While many children often stayed outside in the first corona lockdown-in good spring weather – they moved considerably less than usual in the second corona lockdown, according to a study by Karlsruhe Institute of Technology (KIT). Another leisure activity increased immensely: media consumption. On average, the 4 – to 17-year-olds included in the study sat in front of screens 222 minutes a day, 28 minutes longer than in the first lockdown.

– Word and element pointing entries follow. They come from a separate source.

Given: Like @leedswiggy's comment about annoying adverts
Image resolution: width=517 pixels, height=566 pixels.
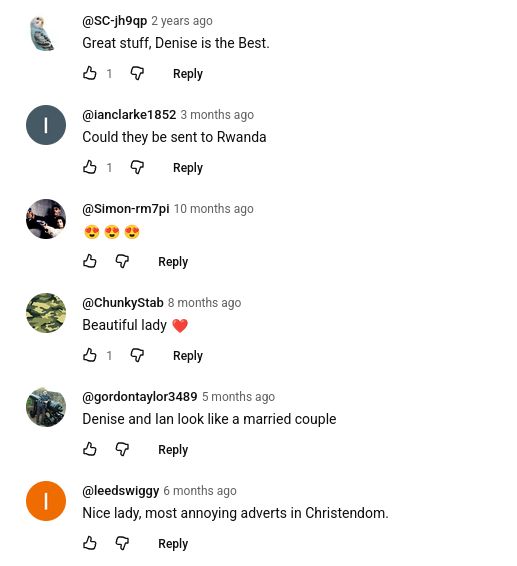Looking at the screenshot, I should point(90,543).
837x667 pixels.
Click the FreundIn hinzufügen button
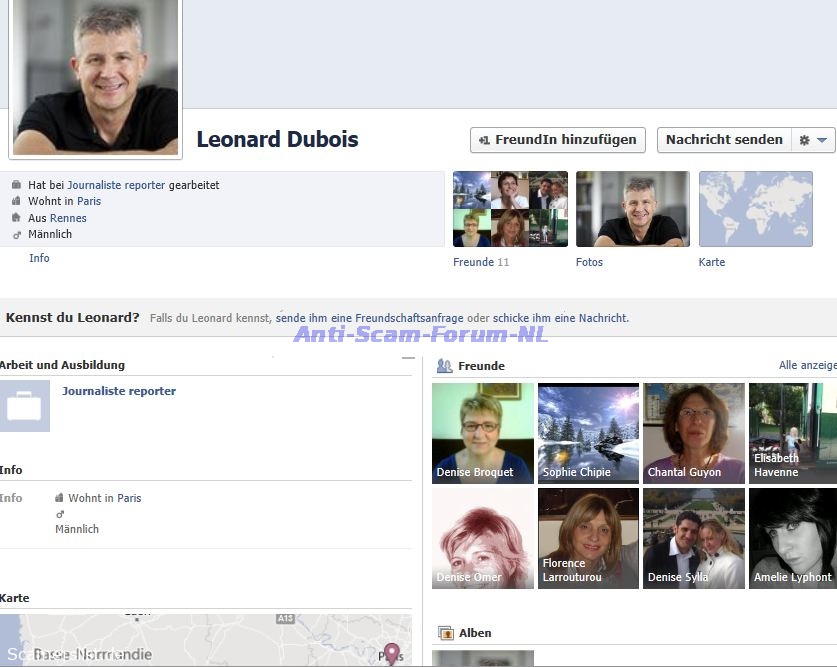(557, 140)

Lack of exercise in children has an impact on the entire life

While for a long time it was only television that banished children and young people to the couch for hours, today video games, Youtube videos and social media are added. According to the JIM study presented at the end of 2020, the daily Internet usage time of 12 to 19-year – olds alone rose from 205 minutes in 2019 to 258 minutes in 2020. Less exercise with higher media consumption-that is “a dangerous cocktail”, warns Granacher. There will certainly be long-term effects for the children concerned if appropriate measures are not taken.

Pennig is also convinced of this. A decrease in movement in this life-defining development phase has an impact on the entire life, says the medical director and chief physician at the St. Vinzenz Hospital in Cologne. On the one hand, children who lose more frequently when playing with their peers, for example because of more weight and worsened motor skills, often avoid romping and playing altogether. On the other hand, it is generally the case that the movement behavior solidifies in childhood and youth. Inactive children are most likely to become inactive adults.

Corona pandemic could become “physical inactivity pandemic”

According to the experts, it is now important to make up for the loss of coordination, strength and endurance if possible. For this purpose, targeted support offers must be created at the schools, says Granacher. “Otherwise, the Covid-19 pandemic threatens to become a physical inactivity pandemic with all the negative health consequences.”It has to be taken into account, if the physical education can take place again regularly, that it can not start at the same fitness level as before. “The risk of injury has probably increased considerably.”First of all, physical fitness needs to be specifically rebuilt for two to three months.

Experts warn: due to corona, the media usage time in children has increased extremely.

This is all the more important since it also has a positive effect on many other factors such as attention and ability to concentrate. “There is already an approach to prescribing training in the way you would prescribe a drug,” says Granacher. “No pill can match the wide spectrum of physical activity and sport.”